Data on locating visible targets
------------
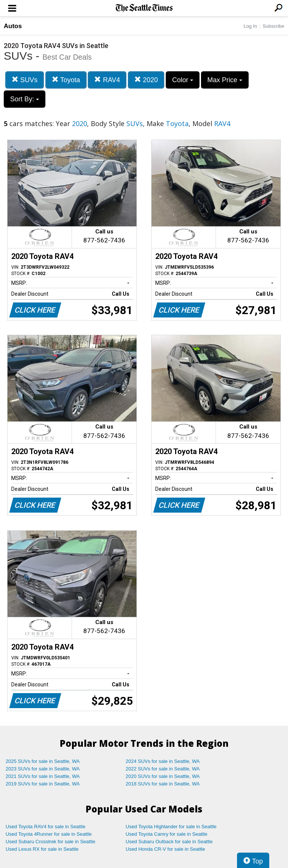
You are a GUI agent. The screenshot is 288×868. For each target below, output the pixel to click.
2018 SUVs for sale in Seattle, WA (163, 784)
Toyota (66, 80)
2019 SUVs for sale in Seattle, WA (43, 784)
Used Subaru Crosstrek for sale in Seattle (50, 841)
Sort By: (24, 99)
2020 (146, 80)
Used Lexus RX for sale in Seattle (42, 849)
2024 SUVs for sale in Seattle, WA (163, 761)
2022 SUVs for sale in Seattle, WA (163, 769)
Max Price (225, 80)
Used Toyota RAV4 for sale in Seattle (45, 826)
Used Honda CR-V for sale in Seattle (165, 849)
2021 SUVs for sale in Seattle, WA (43, 776)
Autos (13, 26)
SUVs (24, 80)
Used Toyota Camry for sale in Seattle (166, 834)
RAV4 (107, 80)
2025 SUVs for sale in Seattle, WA (43, 761)
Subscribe (273, 26)
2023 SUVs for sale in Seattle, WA (43, 769)
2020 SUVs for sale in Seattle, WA (163, 776)
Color (183, 80)
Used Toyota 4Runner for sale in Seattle (49, 834)
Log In (250, 26)
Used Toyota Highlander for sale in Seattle (171, 826)
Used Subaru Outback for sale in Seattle (169, 841)
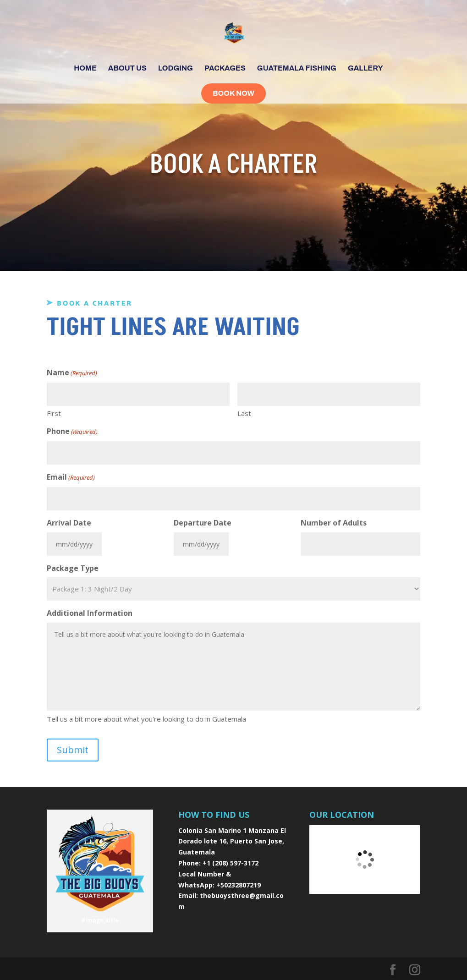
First (54, 413)
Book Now (233, 93)
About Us (127, 68)
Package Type (72, 568)
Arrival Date (69, 523)
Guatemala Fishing (297, 68)
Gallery (365, 68)
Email (71, 477)
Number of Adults (334, 523)
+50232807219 (238, 885)
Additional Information (89, 613)
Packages (225, 68)
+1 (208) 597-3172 (231, 863)
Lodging (176, 68)
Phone (72, 432)
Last (244, 413)
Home (85, 68)
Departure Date (203, 523)
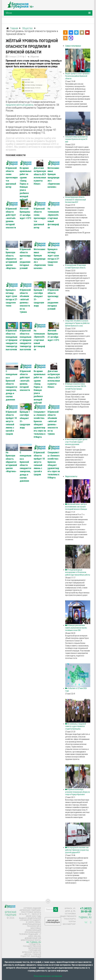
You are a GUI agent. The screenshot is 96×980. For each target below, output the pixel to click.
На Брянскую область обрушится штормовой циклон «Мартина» (11, 259)
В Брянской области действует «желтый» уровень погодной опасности (11, 218)
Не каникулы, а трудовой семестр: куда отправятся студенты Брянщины (75, 726)
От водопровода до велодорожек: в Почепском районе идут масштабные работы (77, 572)
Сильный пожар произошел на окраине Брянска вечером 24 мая (76, 139)
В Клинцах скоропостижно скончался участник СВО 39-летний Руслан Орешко (75, 386)
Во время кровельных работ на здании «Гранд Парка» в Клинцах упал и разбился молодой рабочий (26, 184)
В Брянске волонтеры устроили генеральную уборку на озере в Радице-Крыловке (77, 792)
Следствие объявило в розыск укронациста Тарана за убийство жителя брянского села (77, 323)
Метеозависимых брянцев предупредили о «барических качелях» (54, 177)
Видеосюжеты (71, 476)
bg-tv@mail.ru (34, 942)
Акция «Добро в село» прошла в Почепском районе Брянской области (77, 76)
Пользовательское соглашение (48, 976)
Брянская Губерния (11, 913)
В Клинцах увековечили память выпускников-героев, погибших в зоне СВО (76, 628)
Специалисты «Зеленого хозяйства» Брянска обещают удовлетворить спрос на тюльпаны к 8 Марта (40, 424)
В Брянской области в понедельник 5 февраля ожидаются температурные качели (11, 340)
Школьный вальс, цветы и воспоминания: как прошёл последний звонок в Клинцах (76, 507)
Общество (34, 57)
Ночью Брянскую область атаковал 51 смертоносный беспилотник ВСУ (75, 200)
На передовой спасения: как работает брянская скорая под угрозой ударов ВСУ (77, 850)
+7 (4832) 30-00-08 (86, 910)
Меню (9, 13)
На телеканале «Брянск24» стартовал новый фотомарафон (53, 218)
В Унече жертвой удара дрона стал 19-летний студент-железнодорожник (76, 442)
------------
What is being asked
In the stretch from the line that contains "Следствие объявило в" through the line that contains "Брянская Губерния (11, 913)", change "Почепском районе" to "Стародубском районе". Give only those lines again, with nothing else altered.

Result of this exercise
Следствие объявило в розыск укронациста Тарана за убийство жителя брянского села (77, 323)
Метеозависимых брянцев предупредили о «барических качелях» (54, 177)
Видеосюжеты (71, 476)
bg-tv@mail.ru (34, 942)
Акция «Добро в село» прошла в Стародубском районе Брянской области (77, 76)
Пользовательское соглашение (48, 976)
Брянская Губерния (11, 913)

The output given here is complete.